Enfin, la topologie de la Lune, parsemée de cratères, ajoute des risques de chute au moment de l’atterrissage. Il faut donc savoir exactement où alunir, et réussir sa manœuvre à quelques mètres près.
Coup d’arrêt dans la course à la Lune
Luna-25 était d’autant plus compliquée que la Russie se trouve dans une situation géopolitique complexe. Avec la guerre en Ukraine, les partenaires européens et internationaux se sont retirés.
Après le début de l’invasion en Ukraine en février 2022 par Vladimir Poutine, l’Agence spatiale européenne (ESA) avait renoncé à travailler avec Moscou sur le lancement de Luna-25 et sur les futures missions 26 et 27. Les Russes ont donc dû remplacer certaines parties de la sonde par des productions de leur cru.
Ces dernières années, une nouvelle course spatiale a vu le jour entre la Russie, les Etats-Unis (avec leur mission Artemis), la Chine, la Corée du Sud et l’Inde.

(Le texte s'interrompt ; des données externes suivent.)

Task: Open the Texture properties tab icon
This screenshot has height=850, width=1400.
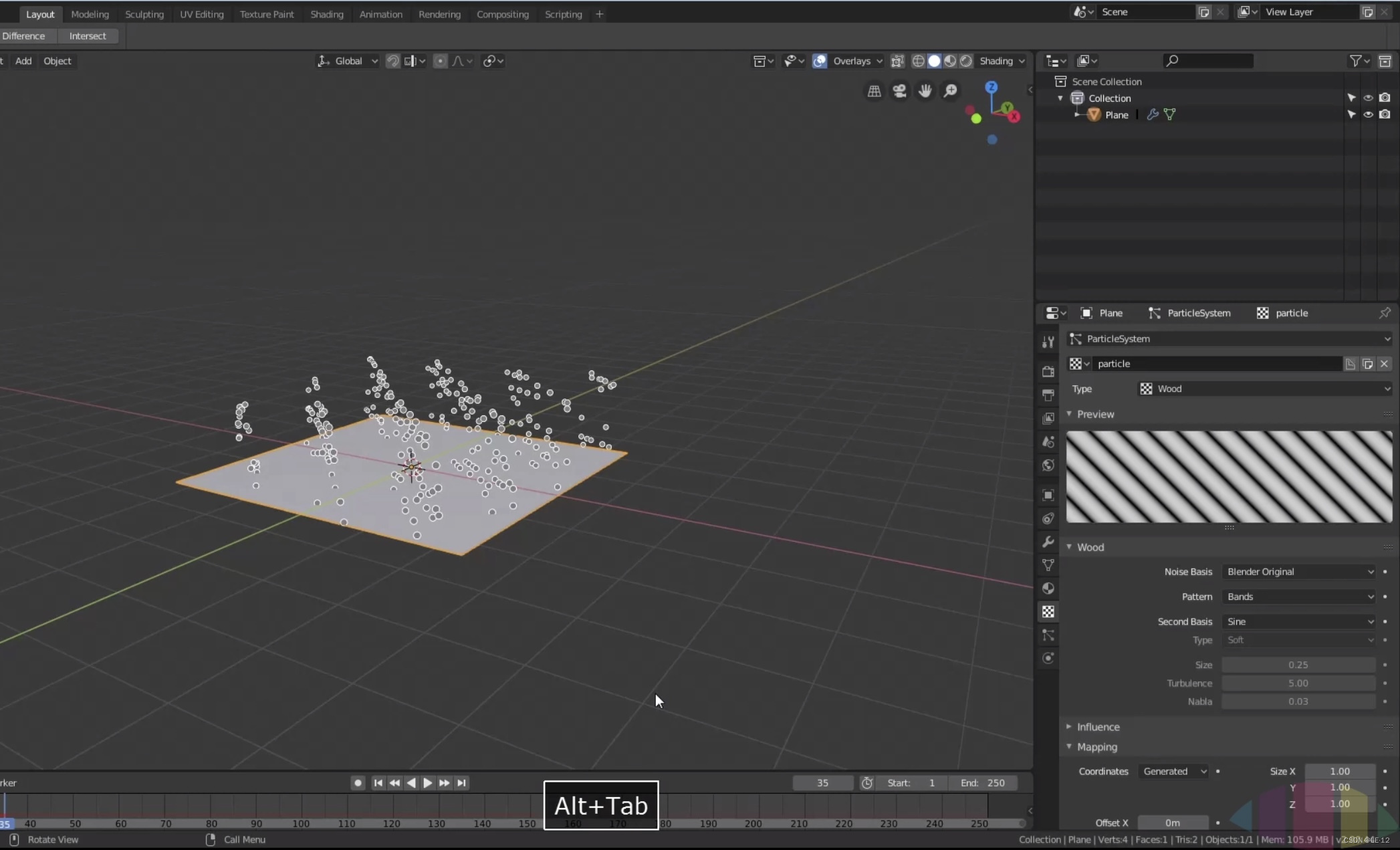Action: pyautogui.click(x=1048, y=611)
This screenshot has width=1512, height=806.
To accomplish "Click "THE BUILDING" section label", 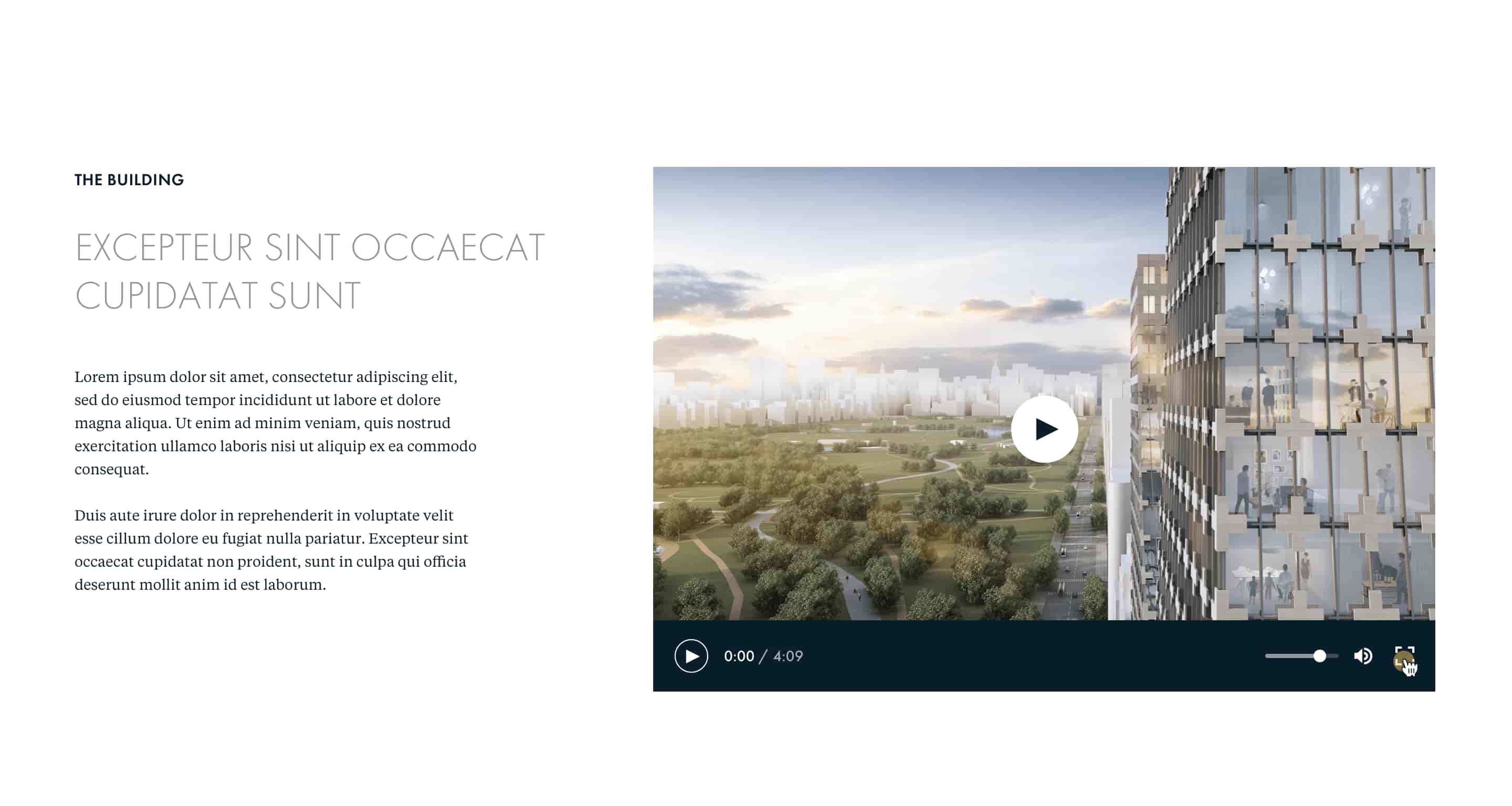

Cette dernière semble la mieux placée pour remporter la course à la Lune suite à l’échec de Luna-25.
La mission indienne Chandrayaan-3, de l’ISRO (agence spatiale indienne), est en effet toujours en cours. La sonde fut lancée le 14 juillet dernier. Son itinéraire est moins direct que celui emprunté par Luna-25. Elle devrait alunir le 23 août 2023.